Líder do governo na Casa José Mariano, o vereador Samuel Salazar (MDB) declarou que “não houve infração alguma” e que o pedido de afastamento do prefeito “era vazio”.
“É mais uma ação para tentar desgastar a imagem do prefeito”, declarou. “Não tem fundamento”.
Autor do pedido, o vereador Eduardo Moura (Novo) afirmou que vai entrar com mandado de segurança para tentar anular a sessão desta terça.
Ele justificou que os ritos da sessão não seguiram as normas do Legislativo municipal.

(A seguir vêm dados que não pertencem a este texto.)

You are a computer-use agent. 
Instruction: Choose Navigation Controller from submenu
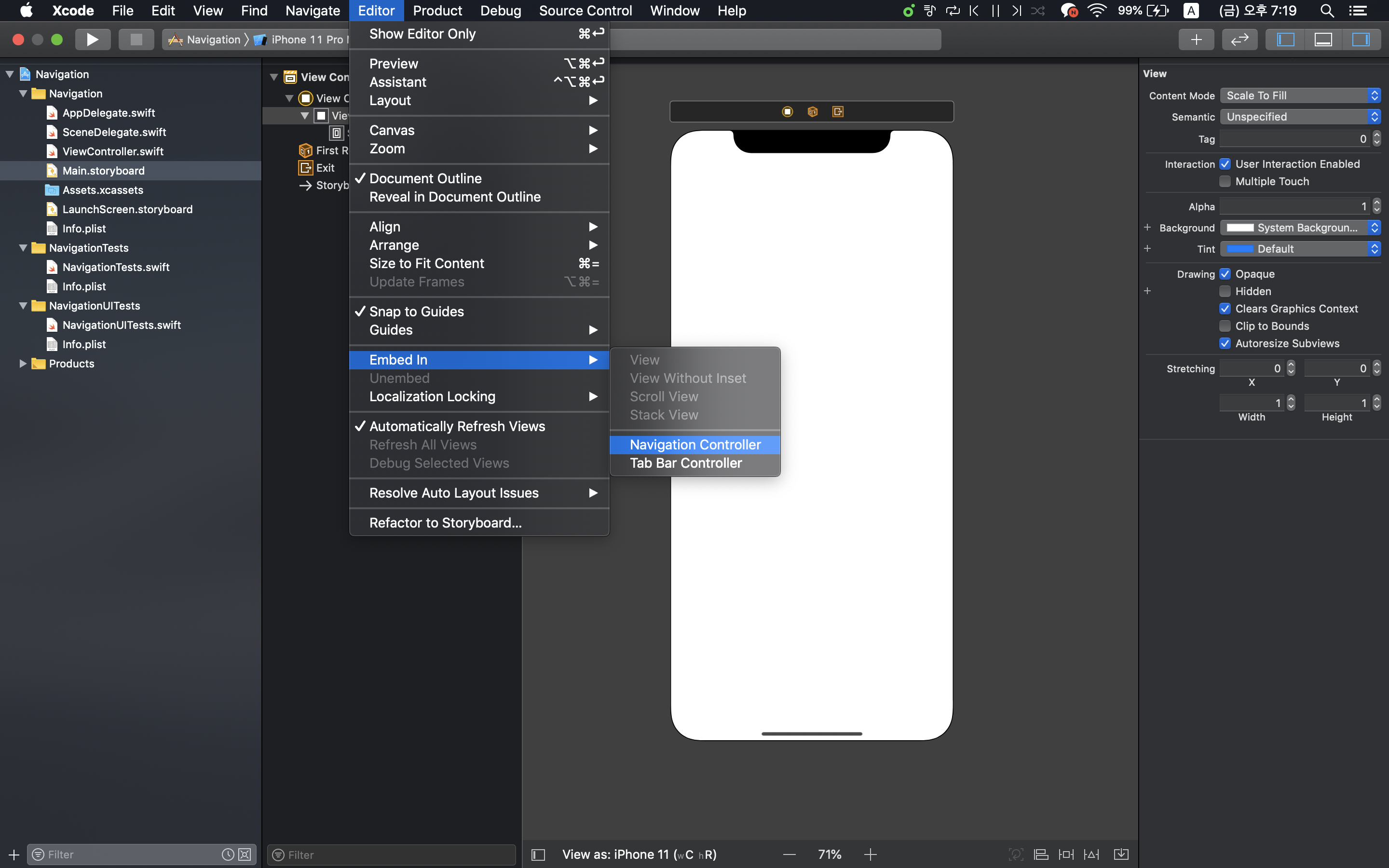coord(694,444)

“É preciso investigar. O próximo passo e a CPI (Comissão Parlamentar de Inquérito)”. O rito não foi respeitado. Era para ter colocado o pedido na Ordem do Dia. Vamos apelar para que a votação seja feita de maneira correta”, declarou.
Entenda
Em uma sessão com galerias lotadas e clima acirrado, na Câmara Municipal do Recife, os vereadores rejeitaram o pedido de admissibilidade de tramitação do pedido de impeachment do prefeito João Campos (PSB).
O placar da votação do de 25 votos contrários ao pedido, feito pelo vereador Eduardo Moura (Novo), e nove favoráveis. Houve uma abstenção.
O pedido foi feito após a polêmica envolvendo um concurso com cargo para pessoa com deficiência.
Moura apresentou seus argumentos de que João Campos cometeu crime de responsabilidade e de improbidade, ao nomear um procurador na cota de pessoa com deficiência.